FDA slaps U.S. Red Cross with $16 million in fines over blood safety violations

FDA, USRC logos

The Food & Drug Administration fined the American Red Cross $16 million for failing to meet federal rules about the collection and manufacture of blood products.

The federal watchdog agency said it found no evidence of danger ton patients or of any compromise to the blood supply, despite the violations.

"Multiple layers of safeguards are in place to protect and enhance the safety of blood products. However, these types of violations decrease the assurance that blood products manufactured by American Red Cross will continue to be safe and have the potential to compromise the safety of the blood supply," according to a press release.
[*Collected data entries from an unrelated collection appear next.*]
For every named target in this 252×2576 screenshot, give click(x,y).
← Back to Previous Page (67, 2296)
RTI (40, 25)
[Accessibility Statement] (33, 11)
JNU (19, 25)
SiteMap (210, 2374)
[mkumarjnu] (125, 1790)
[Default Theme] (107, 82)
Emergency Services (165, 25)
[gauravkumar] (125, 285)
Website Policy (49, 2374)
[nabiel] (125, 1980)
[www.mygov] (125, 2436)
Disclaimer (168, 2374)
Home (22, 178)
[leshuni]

The $16.2 million in fines stem from two separate violations. The FDA levied $9.8 million in penalties for "mismanagement of certain blood products" — namely red cells, plasma and platelets — and $6.4 million for violations of good manufacturing practice. In October 2009, the agency told the charity that FDA inspections in 2008 and 2009 turned up "violations that included failure to identify problems that occur during manufacturing and failure to adequately investigate identified problems."

The fines were assessed under an amended 2003 consent decree outlining the charity’s obligation to ensure the safety of the U.S. blood supply. The agency sent 12 similar letters to the Red Cross, imposing more than $21 million in fines under the terms of the consent decree.